# Best way to apply a function to each element of Mat.

Hi,

I need to apply a function to each element of a matrix (in a Mat object). For example, I need to calculate the hyperbolic tangent (tanh) of each value in the Mat.

I know that I can access each element of a Mat M by M.at<T>(i,j) as such I can implement the algorithm (just pseudocode) as follows:

for( i = ... )//through each row in Mat M
for(j = ...)//through each column
M.at<T>(i,j) = tanh( M.at<T>(i,j) );


This works. But it is rather slow as I'm working on a real time system that needs to do the same operation over and over.

Is there is perhaps someway to collectively apply the same function (perhaps by passing a function pointer) to each element in a Mat at the same time? That would be quite helpful.

edit retag close merge delete

1

For a quick solution, see http://answers.opencv.org/question/830/hyperbolic-tangent-on-image/ . I agree that providing a template-based opencv foreach function is a good long-term solution.
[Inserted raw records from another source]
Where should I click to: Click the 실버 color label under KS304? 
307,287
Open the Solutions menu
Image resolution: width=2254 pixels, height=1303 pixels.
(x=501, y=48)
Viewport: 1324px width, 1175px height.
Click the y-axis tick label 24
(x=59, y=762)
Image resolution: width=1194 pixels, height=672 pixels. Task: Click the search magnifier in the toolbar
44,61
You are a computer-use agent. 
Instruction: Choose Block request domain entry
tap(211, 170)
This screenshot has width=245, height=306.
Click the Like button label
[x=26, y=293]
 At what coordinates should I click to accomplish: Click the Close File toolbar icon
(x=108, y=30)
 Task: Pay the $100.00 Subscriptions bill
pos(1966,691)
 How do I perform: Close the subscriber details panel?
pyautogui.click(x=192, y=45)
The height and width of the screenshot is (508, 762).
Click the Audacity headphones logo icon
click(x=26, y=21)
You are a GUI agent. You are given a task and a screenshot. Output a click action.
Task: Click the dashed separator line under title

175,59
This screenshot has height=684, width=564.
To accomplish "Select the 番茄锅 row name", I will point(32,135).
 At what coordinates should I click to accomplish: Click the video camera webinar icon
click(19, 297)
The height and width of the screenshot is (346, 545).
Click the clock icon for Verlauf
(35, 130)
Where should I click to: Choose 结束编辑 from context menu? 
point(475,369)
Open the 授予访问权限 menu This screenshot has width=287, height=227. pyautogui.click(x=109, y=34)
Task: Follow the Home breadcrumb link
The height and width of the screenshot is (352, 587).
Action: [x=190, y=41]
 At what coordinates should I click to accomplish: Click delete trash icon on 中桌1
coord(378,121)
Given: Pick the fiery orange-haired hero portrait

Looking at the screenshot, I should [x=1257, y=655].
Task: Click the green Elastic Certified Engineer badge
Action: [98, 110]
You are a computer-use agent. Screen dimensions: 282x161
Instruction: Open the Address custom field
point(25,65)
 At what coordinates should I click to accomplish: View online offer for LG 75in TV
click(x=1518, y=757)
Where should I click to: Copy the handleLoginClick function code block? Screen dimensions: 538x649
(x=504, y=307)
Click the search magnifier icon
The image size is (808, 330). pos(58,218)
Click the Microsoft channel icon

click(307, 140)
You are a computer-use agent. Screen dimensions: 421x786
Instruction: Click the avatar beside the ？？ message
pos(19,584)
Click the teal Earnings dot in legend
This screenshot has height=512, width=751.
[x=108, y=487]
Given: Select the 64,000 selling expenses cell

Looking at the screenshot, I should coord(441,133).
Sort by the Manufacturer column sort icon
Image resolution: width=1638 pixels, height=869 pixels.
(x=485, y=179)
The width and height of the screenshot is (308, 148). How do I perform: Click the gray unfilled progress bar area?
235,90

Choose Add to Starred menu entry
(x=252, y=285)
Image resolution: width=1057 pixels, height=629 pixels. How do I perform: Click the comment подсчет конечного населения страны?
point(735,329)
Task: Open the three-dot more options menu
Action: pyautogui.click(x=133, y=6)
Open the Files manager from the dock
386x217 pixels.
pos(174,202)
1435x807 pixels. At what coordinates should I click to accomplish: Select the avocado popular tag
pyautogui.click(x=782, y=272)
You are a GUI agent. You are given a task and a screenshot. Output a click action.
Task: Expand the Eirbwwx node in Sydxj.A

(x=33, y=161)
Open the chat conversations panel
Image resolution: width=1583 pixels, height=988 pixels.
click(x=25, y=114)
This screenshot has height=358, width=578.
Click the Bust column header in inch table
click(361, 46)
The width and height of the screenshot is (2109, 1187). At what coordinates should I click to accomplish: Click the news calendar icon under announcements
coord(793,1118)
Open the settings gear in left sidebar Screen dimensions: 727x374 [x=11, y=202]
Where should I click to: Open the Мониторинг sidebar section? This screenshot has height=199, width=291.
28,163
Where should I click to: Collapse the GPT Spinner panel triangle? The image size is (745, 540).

( 2013-10-08 10:43:23 -0600 )edit

Agree too, but other langauge do not support template, if openCV do provide a template-based foreach function, this has a high change to become a c++ only api

( 2013-10-08 20:34:23 -0600 )edit

Sort by ยป oldest newest most voted

As suggested by Guanta below and http://answers.opencv.org/question/3730/how-to-use-parallel_for/

I compare 3 ways which are normal, TBB, and opencv_parallel.

( with 1920x1080 to 19200x10800 , uchar, single channel Mat under 2.3GHz Core i5 MBP )

The built in OpenCV ParallelLoopBody win !!

Here is the code,

#include <iostream>
#include <cmath>
#include <tbb/tbb.h>                                    // for tbb
#include <opencv2/highgui/highgui.hpp>    // ParallelLoopBody is included (core.hpp)

using namespace std ;
using namespace tbb ;
using namespace cv ;

// this class is for tbb, delete it if you don't needed it
class parallel_pixel
{
private:
uchar *p ;
public:
parallel_pixel(uchar *ptr ) : p(ptr) { }

void operator() ( const blocked_range<int>& r ) const
{
for ( int i = r.begin(); i != r.end(); i++ ) {
p[i] = (uchar)cos( p[i] )  ;    // I just use cos()
}
}
} ;

// this class is for OpenCV ParallelLoopBody
class Parallel_pixel_opencv : public ParallelLoopBody
{
private:
uchar *p ;
public:
Parallel_pixel_opencv(uchar* ptr ) : p(ptr) {}

virtual void operator()( const Range &r ) const
{
for ( register int i = r.start; i != r.end; ++i)
{
p[i] = (uchar)cos( p[i] )  ;
}
}
};

int main()
{
int width = 1920 *3;
int height = 1080 *3;

// If too small nElements the tbb will take longer time, since tbb need to be started and copy
int nElements = width*height ;     // only for single channel

Mat src( Size(width,height) , CV_8UC1 ) ;       // for one_by_one run
Mat old ;                                       // clone for tbb
Mat old2 ;                                     // clone for ParallelLoopBody

// just put some initial value
int v = 0 ;
for( int w = 0 ; w < src.rows ; ++w )
{
for( int h = 0 ; h < src.cols ; ++h )
{
src.at<uchar>(w,h) = saturate_cast<uchar>(v) ;
v++ ;
}
}
// initial end
old = src.clone() ;    // save a copy
old2 = src.clone() ;

// --------- normal way -----------
uchar* p1 = src.data ;    // p1 for normal way

// normal way : one_by_one iteration
// timing start
for( int i = 0 ; i < nElements ; ++i )
{
p1[i] = (uchar)cos( p1[i] ) ;
}
// timing stop

// --------- TBB way -----------
task_scheduler_init init ;    // start tbb
uchar* p2 = old.data ;    // p2 for tbb way

// timing tbb start,
// parameter = 800 is testing on my computer has best performance

parallel_for(blocked_range<int>(0, nElements, 800), parallel_pixel(p2) ) ;

// timing tbb stop

// --------- opencv way ----------
uchar* p3 = old2.data ;

// timing ParallelLoopBody start

parallel_for_( Range(0,nElements) , Parallel_pixel_opencv(p3)) ;

// timing ParallelLoopBody stop

// checking if normal way has the same result as tbb way
for( int i = 0 ; i < nElements ; ++i ) {
if( p1[i] != p2[i] ) {
cout << i << " tbb answer not match" <<  endl;
}
if( p1[i] != p3[i] )  {
cout << i << " opencv answer not match" <<  endl;
}
}

return 0;
}


The result is :

normal time: 754.778 ms

TBB time: 223.938 ms

opencv time: 200.656 ms

normal/tbb = 3.37048 (sorry, in last post I report 2.7 because my cpu is doing something else)

normal/opencv = 3.76155

more

Always hope that openCV could provide us something like parallel_for, c++14 do have proposal about parallel programming, hope that c++14 could give us good news.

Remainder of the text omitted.